** START OF Source extract **
GRAFTON — I never met “Chaos John,” but I feel like I knew him well.
I knew him through the stories of my friend Maria Catell, who had lived next door to him throughout her childhood. He was a considerate neighbor, always greeting Maria and her siblings with a cheery hello and offering help to her family when needed.
John also had a streak of gloom and doom that surfaced every time anything went awry, which, according to him, was most of the time.
When his cows broke through the fence and wandered down the road, John set off after them, shaking his head and muttering, “Everything's gone to chaos.”
He muttered those same words when his tractor failed to start on a cold winter's day, when his dog trotted home from a ramble reeking of skunk, when he hung his clothes on the line and it rained an hour later.
When he discussed politics with Maria's parents, it was his constant refrain.
Chaos John said that when politicians walked, their feet didn't connect with the ground, and that was why they couldn't be trusted to solve the problems of real life.
“All dressed up in them fancy suits and shiny shoes,” he'd grumble. “All they want is to stay in power and clobber the other team, like they're playing football instead of running the country.”
“Everything's gone to chaos.”
It became part of the Catell family lexicon. Long after Chaos John was dead and buried, he was fondly remembered and frequently quoted.
* * *
During the eerie heat wave in March, just as another balmy morning dawns, I'm lingering by the fence watching the horses buck and rear and whirl and twirl like yearlings.
** END OF Source extract **
■ Stated task 1 ■
Answer these questions using the piece about Chaos John:
(a) Who told the writer the stories about Chaos John?
(b) According to Chaos John, what did politicians' feet fail to do when they walked?
(c) In what month did the heat wave occur?
■ Stated task 2 ■
Reproduce word for word the passage of the piece about Chaos John from "When he discussed" to "of real life.".
** START OF Supplied information **
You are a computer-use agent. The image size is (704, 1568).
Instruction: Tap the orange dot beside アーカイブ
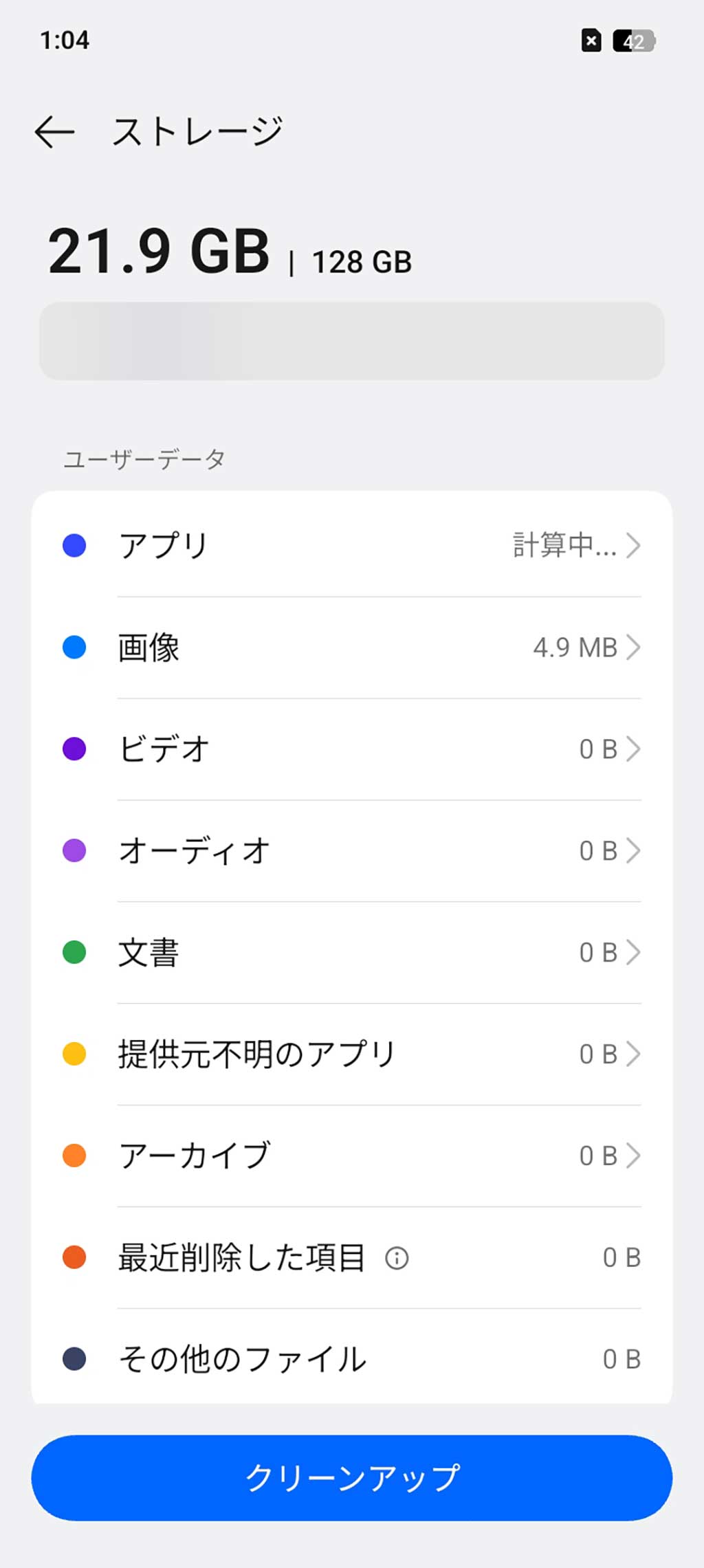tap(74, 1156)
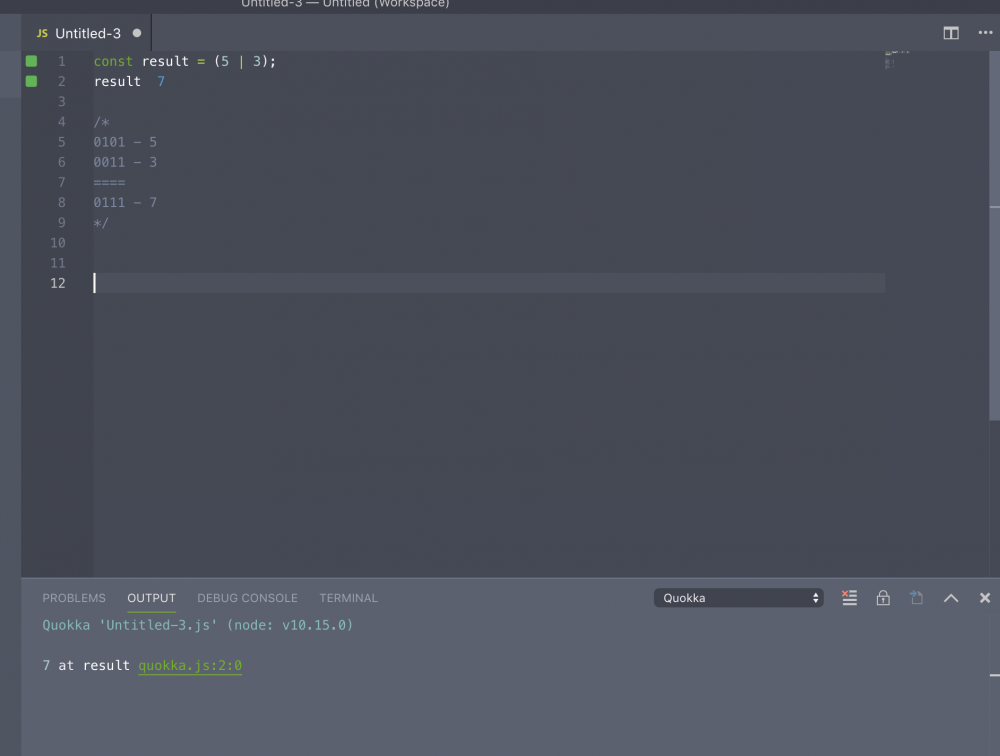Collapse the panel using the chevron
The image size is (1000, 756).
[x=951, y=597]
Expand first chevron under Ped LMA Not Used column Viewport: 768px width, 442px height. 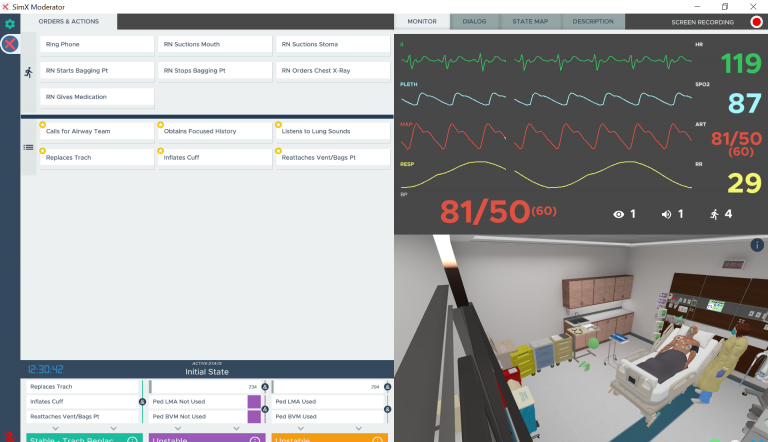(178, 428)
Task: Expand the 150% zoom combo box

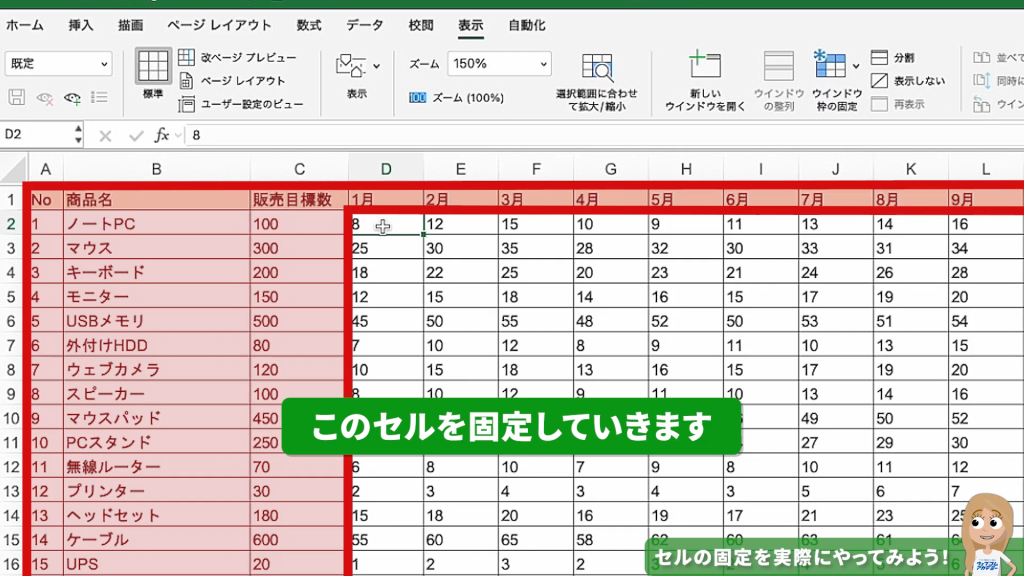Action: pos(543,63)
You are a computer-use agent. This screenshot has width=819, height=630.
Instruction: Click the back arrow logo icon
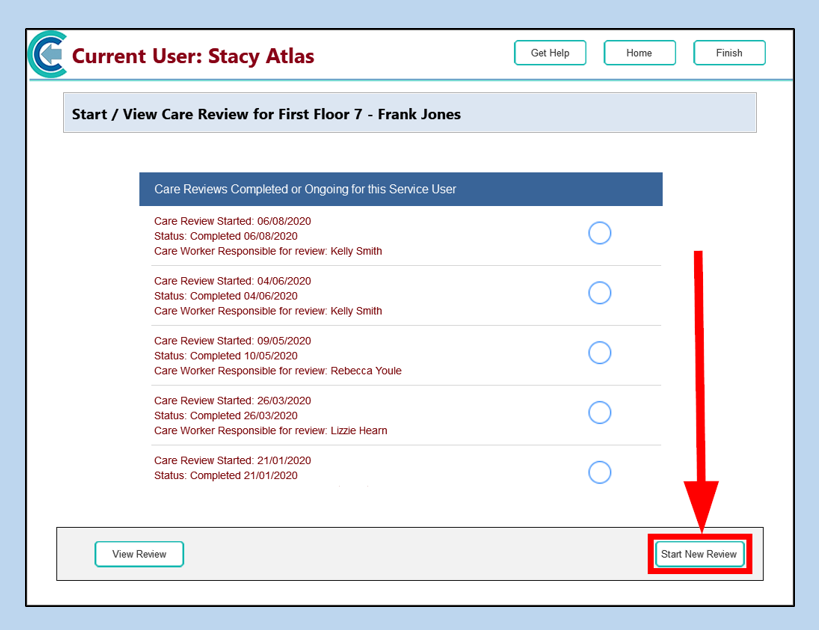[x=48, y=54]
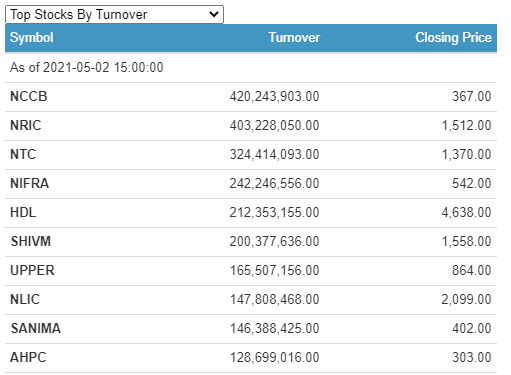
** END OF Supplied information **
■ Exercise solution 1 ■
(a) Maria Catell, who lived next door to him throughout her childhood.
(b) Connect with the ground.
(c) March.

■ Exercise solution 2 ■
When he discussed politics with Maria's parents, it was his constant refrain.
Chaos John said that when politicians walked, their feet didn't connect with the ground, and that was why they couldn't be trusted to solve the problems of real life.